* [Task data]:
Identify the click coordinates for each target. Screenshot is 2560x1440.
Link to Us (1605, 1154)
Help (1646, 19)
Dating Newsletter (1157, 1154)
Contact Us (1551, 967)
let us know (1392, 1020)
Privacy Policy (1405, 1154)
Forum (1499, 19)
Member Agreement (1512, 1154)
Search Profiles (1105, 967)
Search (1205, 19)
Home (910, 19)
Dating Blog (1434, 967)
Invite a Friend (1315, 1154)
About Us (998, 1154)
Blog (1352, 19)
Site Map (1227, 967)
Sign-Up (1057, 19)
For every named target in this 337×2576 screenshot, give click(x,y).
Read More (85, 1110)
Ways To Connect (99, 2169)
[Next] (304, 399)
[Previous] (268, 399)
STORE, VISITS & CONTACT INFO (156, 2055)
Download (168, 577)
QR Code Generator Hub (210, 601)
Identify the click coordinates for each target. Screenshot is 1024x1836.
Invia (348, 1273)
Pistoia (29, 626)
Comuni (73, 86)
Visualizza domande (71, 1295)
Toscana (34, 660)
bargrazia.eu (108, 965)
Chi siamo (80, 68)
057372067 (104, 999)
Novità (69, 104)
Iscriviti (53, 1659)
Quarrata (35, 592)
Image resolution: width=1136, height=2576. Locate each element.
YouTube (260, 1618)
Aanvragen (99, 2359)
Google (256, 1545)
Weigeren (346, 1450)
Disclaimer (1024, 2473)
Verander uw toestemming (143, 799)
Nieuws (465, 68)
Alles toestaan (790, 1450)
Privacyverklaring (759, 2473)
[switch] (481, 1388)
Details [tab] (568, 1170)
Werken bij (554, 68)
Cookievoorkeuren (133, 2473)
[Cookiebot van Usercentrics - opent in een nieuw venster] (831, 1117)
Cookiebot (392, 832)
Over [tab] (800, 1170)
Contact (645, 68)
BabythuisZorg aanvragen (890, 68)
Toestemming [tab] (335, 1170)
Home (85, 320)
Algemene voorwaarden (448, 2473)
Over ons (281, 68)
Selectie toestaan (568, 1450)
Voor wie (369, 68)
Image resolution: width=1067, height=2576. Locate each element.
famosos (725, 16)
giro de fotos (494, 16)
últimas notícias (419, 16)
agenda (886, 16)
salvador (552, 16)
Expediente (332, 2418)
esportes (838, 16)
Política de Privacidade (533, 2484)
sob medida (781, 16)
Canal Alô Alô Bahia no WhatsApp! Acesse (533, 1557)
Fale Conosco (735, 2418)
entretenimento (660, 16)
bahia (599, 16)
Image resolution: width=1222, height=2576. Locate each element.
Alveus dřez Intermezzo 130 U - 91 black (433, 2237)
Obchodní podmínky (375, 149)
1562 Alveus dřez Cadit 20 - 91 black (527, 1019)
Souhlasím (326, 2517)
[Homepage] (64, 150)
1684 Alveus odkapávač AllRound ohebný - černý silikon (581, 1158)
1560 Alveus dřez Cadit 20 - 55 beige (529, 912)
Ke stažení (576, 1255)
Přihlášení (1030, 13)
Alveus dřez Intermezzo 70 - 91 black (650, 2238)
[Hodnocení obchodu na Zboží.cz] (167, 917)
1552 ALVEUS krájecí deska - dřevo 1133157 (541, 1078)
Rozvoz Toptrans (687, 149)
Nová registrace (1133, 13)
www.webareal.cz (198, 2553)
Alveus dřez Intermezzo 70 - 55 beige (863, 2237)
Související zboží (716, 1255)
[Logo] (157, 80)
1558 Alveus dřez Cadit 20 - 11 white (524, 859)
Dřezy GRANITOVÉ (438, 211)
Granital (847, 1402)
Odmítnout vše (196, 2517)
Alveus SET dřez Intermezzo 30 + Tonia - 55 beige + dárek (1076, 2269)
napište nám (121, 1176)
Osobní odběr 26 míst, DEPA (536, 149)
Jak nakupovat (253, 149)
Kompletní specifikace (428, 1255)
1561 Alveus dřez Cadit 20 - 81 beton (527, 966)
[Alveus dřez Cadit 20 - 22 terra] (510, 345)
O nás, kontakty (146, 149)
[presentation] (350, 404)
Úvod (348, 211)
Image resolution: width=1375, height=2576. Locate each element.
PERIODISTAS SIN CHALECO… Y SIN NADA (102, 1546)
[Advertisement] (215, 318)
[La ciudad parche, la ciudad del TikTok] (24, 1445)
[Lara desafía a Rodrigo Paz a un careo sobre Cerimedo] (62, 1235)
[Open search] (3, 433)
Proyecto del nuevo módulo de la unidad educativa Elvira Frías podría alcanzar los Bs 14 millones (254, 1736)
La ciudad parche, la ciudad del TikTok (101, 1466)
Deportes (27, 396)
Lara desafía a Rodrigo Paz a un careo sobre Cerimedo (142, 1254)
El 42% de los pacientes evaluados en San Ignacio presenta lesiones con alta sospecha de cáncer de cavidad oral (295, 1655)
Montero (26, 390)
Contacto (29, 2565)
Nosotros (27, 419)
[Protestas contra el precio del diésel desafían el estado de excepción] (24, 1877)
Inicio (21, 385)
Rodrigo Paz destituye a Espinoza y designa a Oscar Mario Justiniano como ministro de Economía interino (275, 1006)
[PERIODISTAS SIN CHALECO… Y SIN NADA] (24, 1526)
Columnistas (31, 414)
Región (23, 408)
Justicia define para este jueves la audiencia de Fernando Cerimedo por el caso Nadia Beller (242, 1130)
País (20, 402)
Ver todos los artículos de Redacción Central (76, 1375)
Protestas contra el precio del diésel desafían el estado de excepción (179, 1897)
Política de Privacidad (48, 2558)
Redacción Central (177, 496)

* [Exercise directions]: Every line above that includes the string "resolution" needs to be copied.

* [Output for this task]:
Image resolution: width=1136, height=2576. Locate each element.
Image resolution: width=1067, height=2576. Locate each element.
Image resolution: width=1222, height=2576. Locate each element.
Image resolution: width=1375, height=2576. Locate each element.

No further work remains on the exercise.